Data section:
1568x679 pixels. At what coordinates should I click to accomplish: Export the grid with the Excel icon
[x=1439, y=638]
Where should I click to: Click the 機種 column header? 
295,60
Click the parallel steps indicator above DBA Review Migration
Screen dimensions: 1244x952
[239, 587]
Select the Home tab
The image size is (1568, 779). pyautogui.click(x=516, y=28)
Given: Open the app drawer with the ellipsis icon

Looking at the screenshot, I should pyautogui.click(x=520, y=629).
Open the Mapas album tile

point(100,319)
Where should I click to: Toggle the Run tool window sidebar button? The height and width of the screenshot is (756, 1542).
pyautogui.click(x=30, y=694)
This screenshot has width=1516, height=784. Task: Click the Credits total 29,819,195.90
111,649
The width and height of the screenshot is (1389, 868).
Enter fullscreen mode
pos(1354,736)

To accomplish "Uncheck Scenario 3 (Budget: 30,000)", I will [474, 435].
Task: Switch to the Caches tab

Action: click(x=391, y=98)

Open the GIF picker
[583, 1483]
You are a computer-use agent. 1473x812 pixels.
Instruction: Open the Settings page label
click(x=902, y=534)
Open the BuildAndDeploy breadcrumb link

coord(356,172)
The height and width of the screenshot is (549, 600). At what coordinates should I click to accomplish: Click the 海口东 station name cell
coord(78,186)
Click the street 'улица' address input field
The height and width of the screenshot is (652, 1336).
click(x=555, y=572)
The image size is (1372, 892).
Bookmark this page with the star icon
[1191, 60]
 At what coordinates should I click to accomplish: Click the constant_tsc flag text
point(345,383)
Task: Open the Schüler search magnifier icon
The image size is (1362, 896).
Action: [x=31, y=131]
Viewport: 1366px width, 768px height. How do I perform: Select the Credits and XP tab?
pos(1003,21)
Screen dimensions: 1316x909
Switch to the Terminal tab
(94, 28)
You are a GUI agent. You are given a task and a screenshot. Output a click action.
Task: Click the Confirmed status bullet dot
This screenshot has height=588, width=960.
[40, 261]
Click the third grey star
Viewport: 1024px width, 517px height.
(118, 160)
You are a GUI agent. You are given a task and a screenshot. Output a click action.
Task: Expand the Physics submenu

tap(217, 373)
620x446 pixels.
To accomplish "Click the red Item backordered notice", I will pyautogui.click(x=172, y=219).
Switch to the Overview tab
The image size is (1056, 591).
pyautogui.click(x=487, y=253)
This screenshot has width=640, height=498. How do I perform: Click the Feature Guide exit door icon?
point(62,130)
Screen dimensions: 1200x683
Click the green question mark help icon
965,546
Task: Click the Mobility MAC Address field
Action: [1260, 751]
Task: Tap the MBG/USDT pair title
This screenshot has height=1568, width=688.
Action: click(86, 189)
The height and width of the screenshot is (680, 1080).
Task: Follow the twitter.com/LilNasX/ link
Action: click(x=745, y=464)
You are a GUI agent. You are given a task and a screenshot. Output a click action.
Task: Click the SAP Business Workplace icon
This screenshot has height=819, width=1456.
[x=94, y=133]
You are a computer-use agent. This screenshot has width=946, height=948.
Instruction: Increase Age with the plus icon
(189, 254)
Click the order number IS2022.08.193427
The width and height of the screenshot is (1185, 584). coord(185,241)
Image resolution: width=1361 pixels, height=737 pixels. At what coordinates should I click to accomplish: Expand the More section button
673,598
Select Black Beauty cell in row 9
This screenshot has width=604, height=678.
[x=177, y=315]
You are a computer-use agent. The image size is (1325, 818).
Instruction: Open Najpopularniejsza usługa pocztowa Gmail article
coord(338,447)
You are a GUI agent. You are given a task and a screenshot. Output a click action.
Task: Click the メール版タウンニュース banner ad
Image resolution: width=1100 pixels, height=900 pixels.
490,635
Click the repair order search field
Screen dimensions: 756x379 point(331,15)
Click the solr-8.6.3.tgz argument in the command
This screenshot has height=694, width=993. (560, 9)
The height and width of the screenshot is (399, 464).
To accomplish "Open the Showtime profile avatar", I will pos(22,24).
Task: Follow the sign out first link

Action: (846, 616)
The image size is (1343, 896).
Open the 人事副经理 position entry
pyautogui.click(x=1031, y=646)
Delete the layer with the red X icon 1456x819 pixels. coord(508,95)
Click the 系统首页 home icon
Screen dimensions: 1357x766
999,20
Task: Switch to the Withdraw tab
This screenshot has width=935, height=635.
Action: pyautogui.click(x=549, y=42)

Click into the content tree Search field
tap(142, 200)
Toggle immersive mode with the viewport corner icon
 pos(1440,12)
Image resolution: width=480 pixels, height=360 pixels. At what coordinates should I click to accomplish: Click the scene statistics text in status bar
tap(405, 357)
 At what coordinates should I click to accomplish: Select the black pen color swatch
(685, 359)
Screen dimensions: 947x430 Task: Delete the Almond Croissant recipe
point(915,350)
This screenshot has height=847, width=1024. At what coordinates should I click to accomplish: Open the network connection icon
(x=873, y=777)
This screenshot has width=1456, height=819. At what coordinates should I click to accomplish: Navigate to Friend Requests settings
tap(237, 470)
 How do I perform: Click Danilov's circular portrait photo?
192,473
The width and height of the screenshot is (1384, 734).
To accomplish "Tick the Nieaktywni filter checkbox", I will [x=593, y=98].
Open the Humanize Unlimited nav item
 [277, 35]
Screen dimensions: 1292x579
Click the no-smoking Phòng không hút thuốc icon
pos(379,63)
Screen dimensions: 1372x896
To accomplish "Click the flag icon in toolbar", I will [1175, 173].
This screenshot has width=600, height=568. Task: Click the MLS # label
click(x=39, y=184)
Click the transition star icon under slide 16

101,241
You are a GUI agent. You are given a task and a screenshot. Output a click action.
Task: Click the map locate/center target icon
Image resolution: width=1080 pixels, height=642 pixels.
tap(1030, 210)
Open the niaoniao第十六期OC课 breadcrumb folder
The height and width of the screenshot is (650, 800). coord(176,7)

Problem details: Please extract the rows above from the line containing "Click the order number IS2022.08.193427" through the line containing "I will pos(22,24).", reproducing them word for word.

Answer for this exercise:
Click the order number IS2022.08.193427
The width and height of the screenshot is (1185, 584). coord(185,241)
Image resolution: width=1361 pixels, height=737 pixels. At what coordinates should I click to accomplish: Expand the More section button
673,598
Select Black Beauty cell in row 9
This screenshot has width=604, height=678.
[x=177, y=315]
You are a computer-use agent. The image size is (1325, 818).
Instruction: Open Najpopularniejsza usługa pocztowa Gmail article
coord(338,447)
You are a GUI agent. You are given a task and a screenshot. Output a click action.
Task: Click the メール版タウンニュース banner ad
Image resolution: width=1100 pixels, height=900 pixels.
490,635
Click the repair order search field
Screen dimensions: 756x379 point(331,15)
Click the solr-8.6.3.tgz argument in the command
This screenshot has height=694, width=993. (560, 9)
The height and width of the screenshot is (399, 464).
To accomplish "Open the Showtime profile avatar", I will pos(22,24).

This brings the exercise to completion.